A line belongs in the answer if it contains "computer"; copy every such line from the entries below.

------------------------------------

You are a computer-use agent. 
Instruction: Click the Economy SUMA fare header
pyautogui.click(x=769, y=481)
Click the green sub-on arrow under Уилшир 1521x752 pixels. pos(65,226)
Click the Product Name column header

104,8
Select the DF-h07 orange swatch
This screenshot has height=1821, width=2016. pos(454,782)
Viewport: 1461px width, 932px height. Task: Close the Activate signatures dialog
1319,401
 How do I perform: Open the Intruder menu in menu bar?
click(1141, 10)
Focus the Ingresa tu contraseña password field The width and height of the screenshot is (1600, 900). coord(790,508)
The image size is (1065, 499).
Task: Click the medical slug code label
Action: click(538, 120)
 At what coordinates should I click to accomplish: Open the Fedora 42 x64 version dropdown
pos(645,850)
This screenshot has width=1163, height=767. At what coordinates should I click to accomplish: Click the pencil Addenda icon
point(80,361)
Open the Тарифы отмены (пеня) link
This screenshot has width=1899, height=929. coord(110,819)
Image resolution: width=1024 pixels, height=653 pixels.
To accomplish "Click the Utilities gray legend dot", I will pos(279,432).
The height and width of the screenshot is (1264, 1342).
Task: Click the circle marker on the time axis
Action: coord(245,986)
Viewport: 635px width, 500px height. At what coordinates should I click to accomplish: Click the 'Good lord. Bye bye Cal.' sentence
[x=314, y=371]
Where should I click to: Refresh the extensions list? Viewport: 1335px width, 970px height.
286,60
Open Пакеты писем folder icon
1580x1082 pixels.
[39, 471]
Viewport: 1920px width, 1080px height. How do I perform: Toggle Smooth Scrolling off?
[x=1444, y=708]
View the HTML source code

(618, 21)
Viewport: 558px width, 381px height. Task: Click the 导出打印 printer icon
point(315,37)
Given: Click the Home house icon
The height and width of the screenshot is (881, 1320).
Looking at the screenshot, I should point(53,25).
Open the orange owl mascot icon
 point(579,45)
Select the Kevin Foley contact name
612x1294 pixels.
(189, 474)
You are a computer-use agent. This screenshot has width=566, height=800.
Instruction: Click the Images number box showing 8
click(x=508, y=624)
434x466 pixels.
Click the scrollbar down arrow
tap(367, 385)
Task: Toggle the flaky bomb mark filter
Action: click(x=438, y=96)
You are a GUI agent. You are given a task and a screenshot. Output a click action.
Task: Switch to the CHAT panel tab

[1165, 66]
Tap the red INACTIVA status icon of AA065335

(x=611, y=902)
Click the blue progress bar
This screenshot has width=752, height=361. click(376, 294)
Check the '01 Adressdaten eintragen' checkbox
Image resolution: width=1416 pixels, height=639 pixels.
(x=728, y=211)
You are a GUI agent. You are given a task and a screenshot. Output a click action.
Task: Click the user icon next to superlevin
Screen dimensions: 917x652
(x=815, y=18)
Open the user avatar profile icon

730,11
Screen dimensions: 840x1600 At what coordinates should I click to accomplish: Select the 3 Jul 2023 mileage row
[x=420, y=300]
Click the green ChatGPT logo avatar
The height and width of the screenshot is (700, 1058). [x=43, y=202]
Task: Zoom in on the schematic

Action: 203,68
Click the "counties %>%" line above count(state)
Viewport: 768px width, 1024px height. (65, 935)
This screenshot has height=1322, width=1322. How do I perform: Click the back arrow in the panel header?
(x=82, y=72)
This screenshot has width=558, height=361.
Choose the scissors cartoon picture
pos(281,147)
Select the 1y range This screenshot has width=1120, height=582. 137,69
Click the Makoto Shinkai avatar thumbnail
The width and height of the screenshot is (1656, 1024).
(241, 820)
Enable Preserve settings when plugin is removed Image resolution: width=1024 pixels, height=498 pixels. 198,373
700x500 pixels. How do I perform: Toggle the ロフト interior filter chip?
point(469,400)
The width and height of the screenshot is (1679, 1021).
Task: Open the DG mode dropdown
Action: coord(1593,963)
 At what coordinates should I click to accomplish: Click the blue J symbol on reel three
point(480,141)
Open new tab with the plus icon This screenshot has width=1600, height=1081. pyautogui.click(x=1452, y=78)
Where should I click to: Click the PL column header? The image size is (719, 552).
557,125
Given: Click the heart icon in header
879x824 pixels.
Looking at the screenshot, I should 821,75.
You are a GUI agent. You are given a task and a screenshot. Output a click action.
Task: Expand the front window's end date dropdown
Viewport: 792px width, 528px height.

------------------------------------

▶ [Solution for this problem]
You are a computer-use agent. 
You are a computer-use agent. This screenshot has width=566, height=800.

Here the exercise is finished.